John Deere is not alone in this, many other large companies, including General Motors and the other major automakers have argued much the same thing with their vehicles. In this day and age where a taillight might contain a CAN bus microcontroller and software, the answer is not obvious.

As a electronic engineer and hobbyist I have sometimes run into these issues. And like most I have found occasion to tread into legal grey areas when attempting to repair old equipment or even to just listen to music for which I paid.

Hay Baler
The working machinery of a hay baler
Manufacturers have put DRM devices into places far beyond what the writers of copyright law envisioned. We have seen Kurig pods with DRM, printer ink cartriges, and even kitty litter supplies. Yes, there are DRM’d kitty litter box cleaning supplies.

Consumers have understandably balked at these attempts to control the market for supplies and spare parts. Kurig learned that you do not mess with people’s coffee and was forced to back off on the DRM restrictions.

The maker community also responds to these attempts at corporate control. You could quickly get devices that would defeat the DRM of Kurig cups, and can even get a device that tricks the Cat Genie into letting you refill your fancy litter box without buying expensive cartriges. While technically illegal under the DMCA, these devices are widely available and solve many issues for consumers.

Many of us do it. Want to load that DVD movie on your tablet so you can watch it on the plane? You paid for the DVD, why not? You can get a bit of marginally legal software that will allow you to rip the movie. Is this legal? Depends on which law you read. Breaking copy protection is specifically illegal, while format shifting to allow use of legally purchased media on another device is specifically allowed.

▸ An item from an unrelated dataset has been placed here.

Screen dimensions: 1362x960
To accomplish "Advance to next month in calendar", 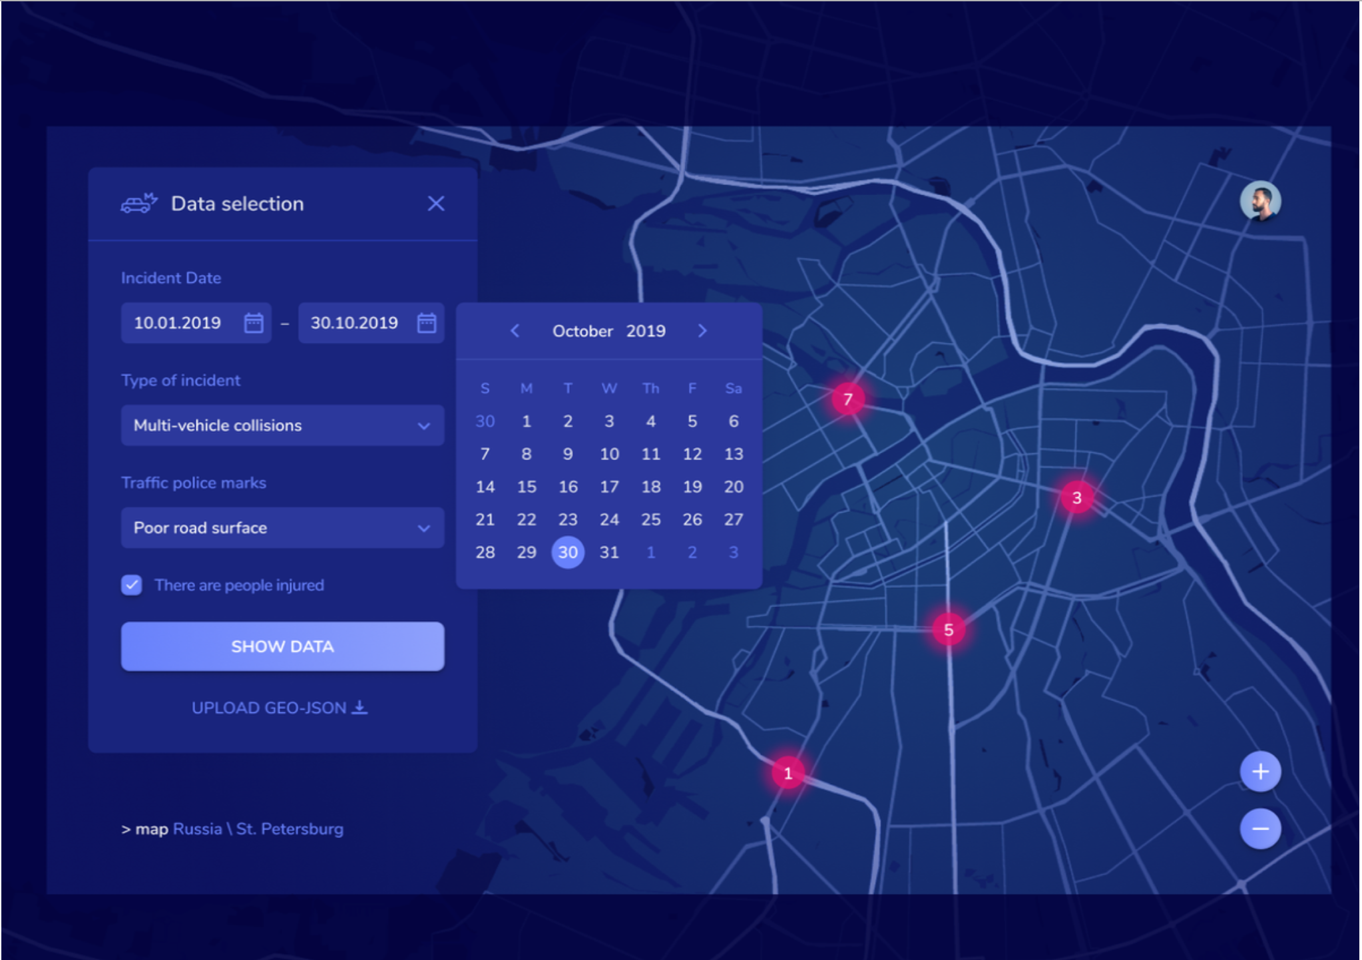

While the corporations have pressed the issue, others have pressed back, both with innovative tech, and in lawsuits. A recent legal decision at the US supreme court is a victory for this push-back. At issue is when a corporation ceases to own their product and when the purchaser buys the item. In this May 2017 decision the court reaffirmed that under US law the corporation “exhausts all rights under the Patent Act” upon legal sale of the item.

Naked Microwave
Microwaves are pretty easy to work on, just get the cover off and everything is right there
At issue were Lexmark’s printer ink cartridges. Lexmark had sued to prevent a third party, Impression Products, from offering a refilling service for the cartridges in question. The court affirmed that Lexmark had no right under the patent laws to prevent a consumer, who had legally purchased the cartridge, from using the refill service. The cartridge was now the property of the purchaser and that any patent rights were ended at sale.

The case is emblematic of this whole issue and is probably not the end of it. There will be much more coming on this front as the law changes and as corporations adapt their products to use new legal strategies for control.

All the consumer can do at this point is be aware of the issue, potentially avoiding the purchase of products with unacceptable restrictions on the use, re-sale, or repair of the item. Personally I do look for this when purchasing, I avoid purchase of some brands. Are spare parts available? A big question in automotive and with home appliances. Are repair manuals available? Are there DRM parts or supplies involved? Even if the initial price is right there are factors that can significantly add to the cost of ownership in the long run.

Live and learn, it just gets more complex as we go along.

Author: Andrew

An electrical engineer, amateur astronomer, and diver, living and working on the island of Hawaiʻi.

2 thoughts on “Do you own what you buy?”

  1. I’ve been trying to move an old discontinued App from one cell phone to another ……..for several months now.

    It’s appalling clear, despite having paid quite a bit for the phone, I do not own it.